### BRIEF:
Write out every line of the listing below exactly as it appears, omitting the pictures.

┌─ AVAILABLE DATA

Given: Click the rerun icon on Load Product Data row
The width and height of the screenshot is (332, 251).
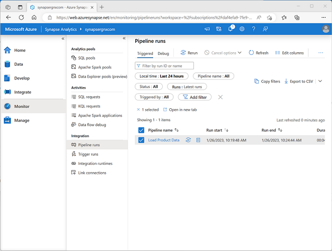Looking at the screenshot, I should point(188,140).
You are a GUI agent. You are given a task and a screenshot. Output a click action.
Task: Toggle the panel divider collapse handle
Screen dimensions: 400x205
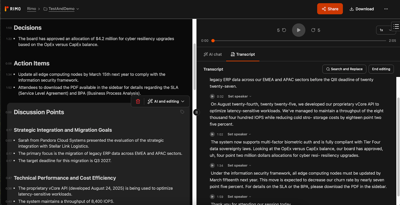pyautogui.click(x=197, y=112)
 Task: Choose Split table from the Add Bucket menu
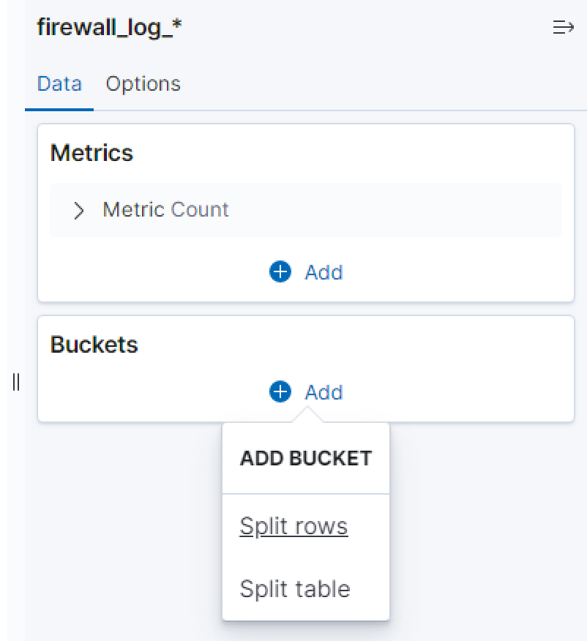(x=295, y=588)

└─

### THE RESPONSE:
Given: Click the rerun icon on Load Product Data row
The width and height of the screenshot is (332, 251).
Looking at the screenshot, I should point(188,140).
You are a GUI agent. You are given a task and a screenshot. Output a click action.
Task: Toggle the panel divider collapse handle
Screen dimensions: 400x205
pyautogui.click(x=197, y=112)
 Task: Choose Split table from the Add Bucket menu
(x=295, y=588)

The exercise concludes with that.